LAWS(GJH)-2015-3-355

AJAYBHAI VAJUBHAI MAKWANA Vs. STATE OF GUJARAT

Decided On March 19, 2015
Ajaybhai Vajubhai Makwana Appellant
V/S
STATE OF GUJARAT Respondents

JUDGEMENT

(1.) THE present appeal has been filed by the appellant -accused against the judgment and order dated 24.12.2014 passed by learned Additional Sessions Judge, Jetpur in Sessions Case No.2 of 2014, whereby the appellant -accused was convicted for the offence under Sections 323, 452, 506 (2) and for the offence under Section 376 read with Section 511 of the Indian Penal Code. The appellant was sentenced to undergo rigorous imprisonment for a period of four years and ordered to pay fine of Rs.10,000/ - for offence under Sections 376 of the Indian Penal Code and, in default, the appellant was ordered to undergo simple imprisonment for one year. The appellant was convicted and sentenced to undergo rigorous imprisonment for one year and ordered to pay fine of Rs.500/ - for offence under Section 323 and in default he was ordered to undergo simple imprisonment for three months. The appellant was convicted and sentenced to undergo rigorous imprisonment for two years and ordered to pay fine of Rs.1,000/ - for offence under Section 452 and, in default, he was ordered to undergo simple imprisonment for six months. The appellant was convicted and sentenced to undergo rigorous imprisonment for two years for offence under Section 506 (2) of IPC. All the sentences were ordered to run concurrently.

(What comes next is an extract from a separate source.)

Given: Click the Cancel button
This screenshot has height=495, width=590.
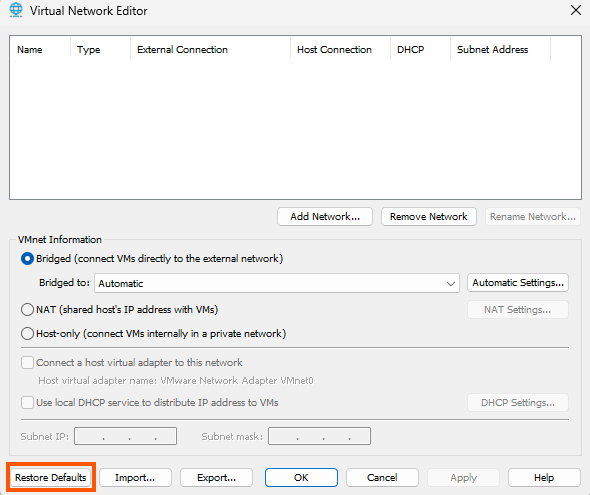Looking at the screenshot, I should (382, 478).
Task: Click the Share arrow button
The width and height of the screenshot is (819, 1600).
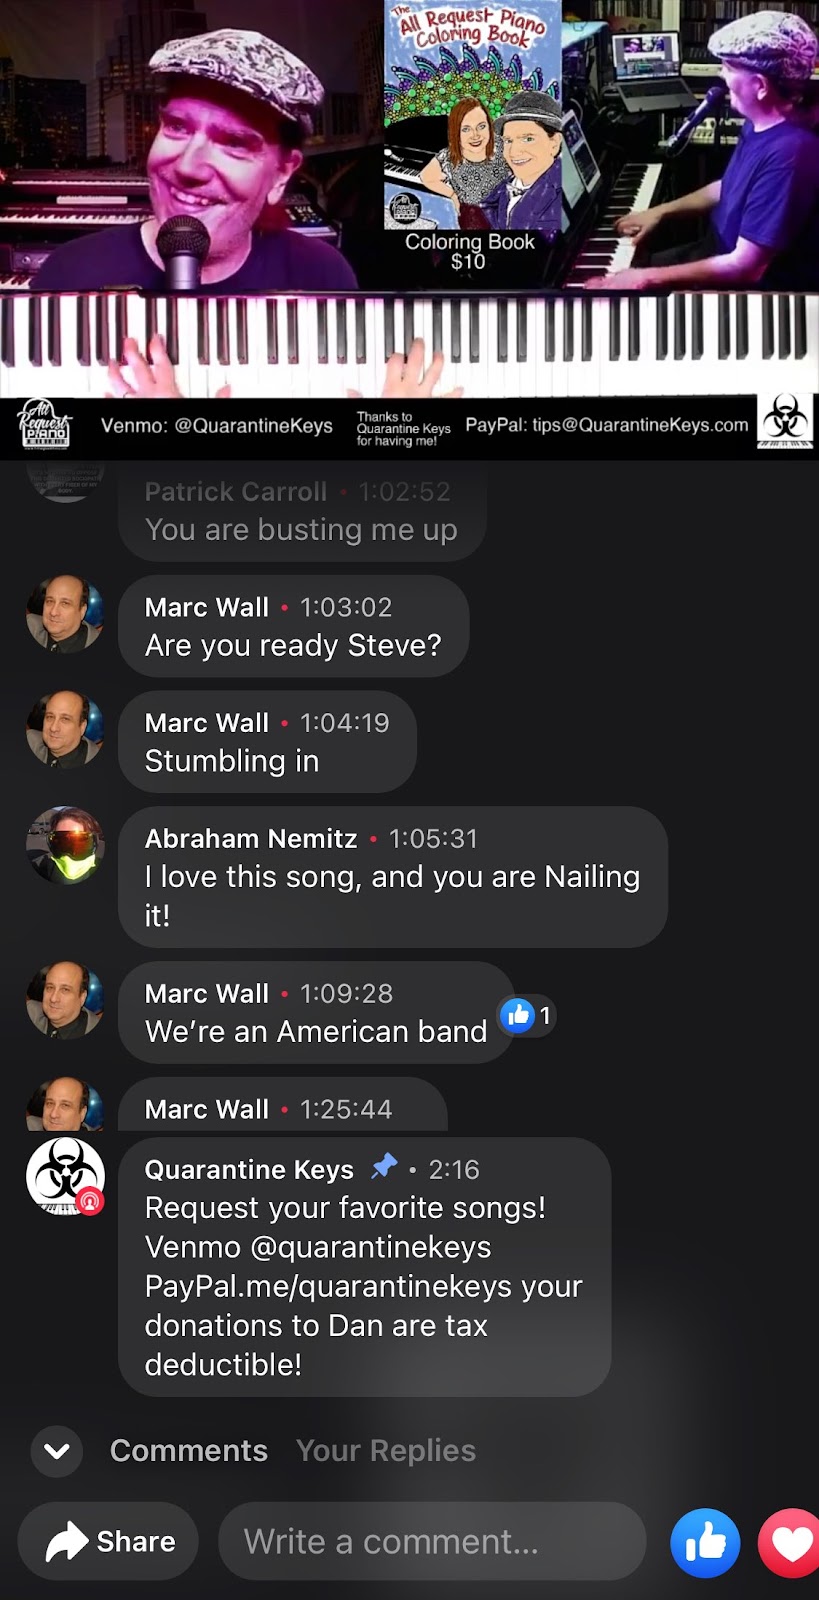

(2.) THE case of the prosecution in short is that: -

(3.) MR .Deep Vyas, learned advocate for the appellant submitted that the judgment and order conviction and sentence passed by the learned trial Court is bad, illegal and perverse and, therefore, it is required to be quashed and set aside. He submitted that the impugned judgment and order passed by the court below is against settled principle of law and is based on non -consideration of the oral and documentary evidence adduced before it. He submitted that the impugned order is illegal, unjust, arbitrary and contrary to the facts and evidences on the record as well as without application of mind. He also submitted that the learned trial Court has wrongly relied upon the deposition below Ex -27 of the medical officer Dr.Kaushikkumar Dholaria. He submitted that the court below has failed to appreciate that the medical officer had specifically admitted in his deposition that the victim was brought for examination, wherein in the history she had narrated that on 16.11.2013 at 9.00 p.m. the accused had entered her house with force and had caused her injuries. However, surprisingly, the complainant, in the complaint had alleged that on 15.11.2013 around 9:00 a.m. accused had entered the house and upon finding her alone committed the offence. He also submitted that the court below has erred in considering the deposition below Ex.23 by the medical officer Dr.Mansukhbhai Gajera, who had examined the appellant. The learned trial Court has failed to appreciate that the said medical officer would state that during medical examination of the appellant neither any injuries or any marks were found on the body nor were there any blot on the appellant's clothes. The said officer in cross examination would admit there was no evidence about the appellant having physical intimacy with victim.